→ To-do list
1) Can you rewrite the electric car passage between "One of the biggest" and "internal combustion engines.", inclusive, with "detrimental" replaced by "harmful"?
2) How would you say this sentence from the electric car passage in Spanish: "Sales of EVs topped one million per year for the first time in 2017."?
3) Could you write the next part of the electric car passage, picking up right after its final sentence?

→ Passage
And look, I'm gonna try to be as impartial
and unbiased as possible
because I am a car boy,
I love gas cars
and I love electric cars,
and I have no agenda to push.
I just wanna know what's true
and what's false, okay?
This could've easily
been an hour long video
because honestly,
this is a lot more complicated
than I initially thought.
But, I know you're busy,
you ain't got time for that,
so we're just gonna look at some facts
for both types of vehicles
and try to draw a conclusion from that.
First, let's take a look at some ways
electric cars are bad for the environment.
And let me tell you, there's a few.
(upbeat music)
One of the biggest arguments
against electric vehicles
is that battery production for an EV
is much more detrimental
for the environment
than the production of
internal combustion vehicles.
So, is that true?
Uh... yes!
The initial environmental footprint
from current electric vehicle production
is greater than production of
internal combustion engines.
The large batteries EVs
use are made with lithium,
which, like any raw
material, needs to be mined,
and the mining process produces
lots of greenhouse gases.
It's a problem that's only going to grow
unless the manufacturing
process becomes more efficient.
Sales of EVs topped one million per year
for the first time in 2017.
Some estimates predict
that by the year 2030,
there will be more than
125 million EVs on the road
and those vehicles are
gonna need batteries.
Needless to say, lithium is in high demand
and it all has to come from somewhere.
It takes on average about
eight to 10 metric tons of CO2
to produce an electric vehicle.
That's a lot.
Obviously, the bigger the battery,
the more CO2 it takes to produce it.
Some smaller batteries in economy size EVs
may take as few as two
metric tons to produce
but larger EVs with long-rang batteries
could be responsible
for up to 17 metric tons of CO2 emissions.
Good Lord.
Conversely, the average production
for an internal combustion vehicle
produces around seven metric tons of CO2.
Why does EV production
lead to a bigger environmental footprint?
More than half of the
world's lithium supply
comes from the, quote, lithium triangle,
an area between Chile, Bolivia
and Argentina.
In the arid salt-plains
of the Atacama desert,
high up in the Andes Mountains,
workers drill through
the crust of the salt
to get to the mineral-rich
brine below the surface.

→ Given data
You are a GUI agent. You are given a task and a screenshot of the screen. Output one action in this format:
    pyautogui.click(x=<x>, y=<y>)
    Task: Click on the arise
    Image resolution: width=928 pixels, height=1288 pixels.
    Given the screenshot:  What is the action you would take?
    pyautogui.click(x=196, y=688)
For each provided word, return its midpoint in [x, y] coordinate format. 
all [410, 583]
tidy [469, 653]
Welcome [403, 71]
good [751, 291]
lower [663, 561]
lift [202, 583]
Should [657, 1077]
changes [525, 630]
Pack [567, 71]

--

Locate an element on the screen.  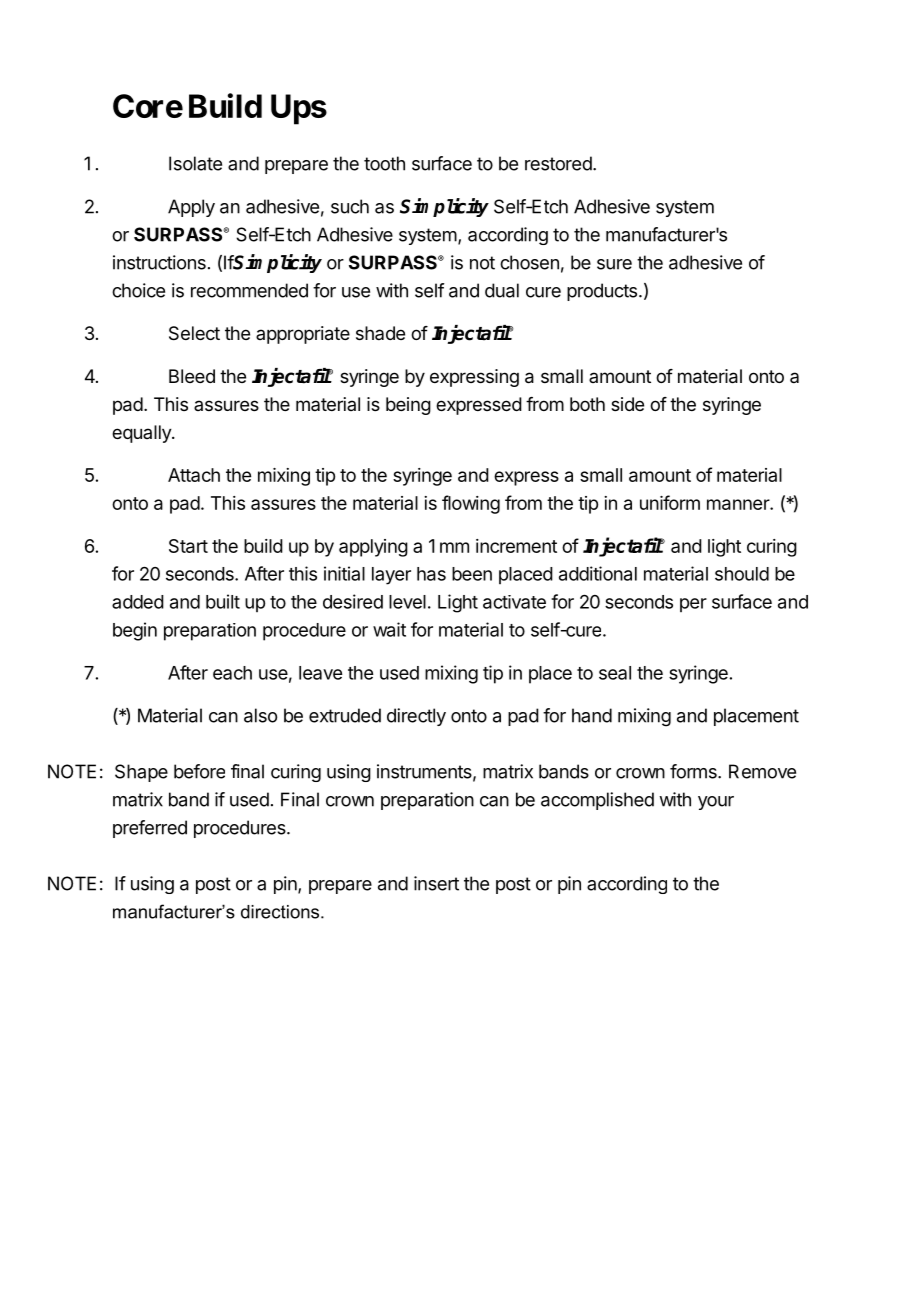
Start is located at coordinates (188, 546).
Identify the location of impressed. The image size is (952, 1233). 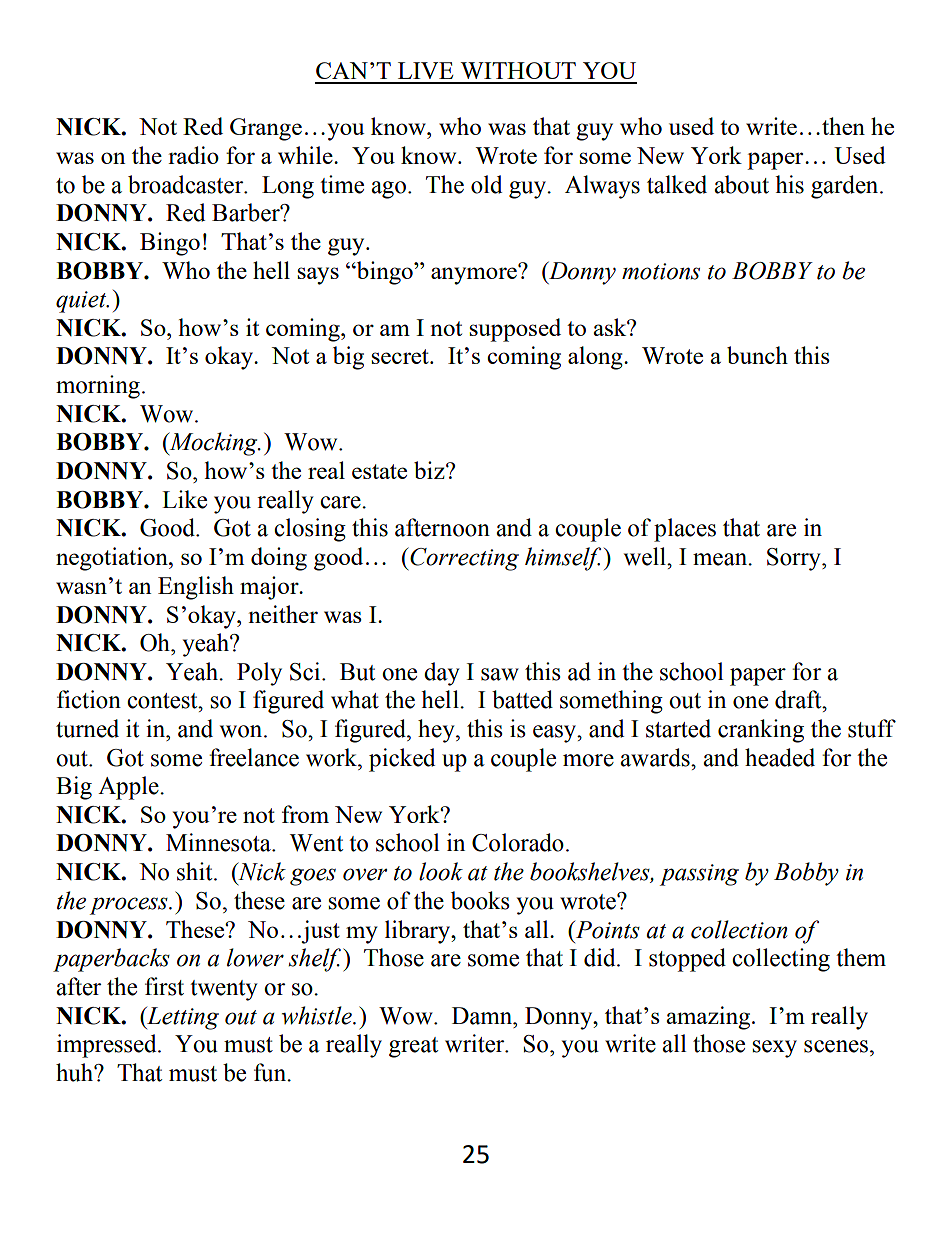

→ Responses for each task
1)
One of the biggest arguments
against electric vehicles
is that battery production for an EV
is much more harmful
for the environment
than the production of
internal combustion vehicles.
So, is that true?
Uh... yes!
The initial environmental footprint
from current electric vehicle production
is greater than production of
internal combustion engines.

2) Las ventas de vehículos eléctricos superaron por primera vez el millón de unidades al año en 2017.

3)
This process leaches massive
amounts of groundwater
from the surrounding area,
resulting in a decreased water supply
and less accessible water
for local agriculture.
In a region of Chile
called Salar de Atacama,
mining companies have used
65% of the region's water.
It takes 750 tons of brine to
produce one ton of lithium.
But lithium is just one of
the components of a battery,
it's actually a smaller percentage
than you might think too,
at around six percent.
A growing concern surrounds the sourcing
of another element used
in batteries: cobalt.
But the issue is more
of an ethical dilemma
as some cobalt mines use child labor,
which is reprehensible.
And then, there's the problem
of recycling these things.
The process in which lithium
ion batteries are recycled
is not at the point it needs to be
to deal with the growing
number of spent batteries
from electric vehicles.
There are plenty of different challenges
associated with recycling these batteries.
Relatively inane things like
storage becomes a huge issue
because of the volatility of the elements
in a lithium battery.
There have already been a number of fires
in facilities that process old batteries.
Is the number of potentially
catastrophic fires
and explosions gonna go up
as more batteries are
stockpiled in the future?
It all depends on how
quickly the industry evolves
to deal with these issues.
The fact of the matter is
modern electric vehicle production
is in its relative infancy
compared to gas engines,
so as time goes on
and new processes come into play,
the environmental impact will get better.
I hope.
The same can be said about
where electric vehicles
get their electricity.
Right now, many regions of the U.S.
are still getting their
power from coal power-plants,
so the impact of driving
a zero emissions car
in those regions
is more detrimental to the environment
than driving an EV in
place with clean energy,
such as wind, solar
and hydroelectric power-plants.
But, as those types of
energy become more common,
the efficiency at which an EV
operates will only get better.
So now that we know the very real problems
of electric vehicle production,
how do they compare to the
internal combustion engine?
Let's start where we did
with the electric vehicles:
production.
Manufacturing the average
internal combustion vehicle
produces seven metric tons of CO2.
This number takes into account everything
from the mining ore for steel
to the moment the car rolls
off the production line.
That number is lower than EVs
because of the absence
of lithium ion batteries.
It also has to do with
how efficient ICE
manufacturing has become.
We're talking about the industry
that is responsible for
inventing the assembly line.
After the car rolls out of the factory,
greenhouse emissions from
gasoline-powered cars
average around 5.2 metric tons per year,
and that's if the car drives
the national average of
about 11,800 miles per year.
Over the lifespan of a car,
it's responsible for
57 metric tons of CO2,
that's seven for production
and 50 in emissions.
Gasoline, like lithium, has to be mined.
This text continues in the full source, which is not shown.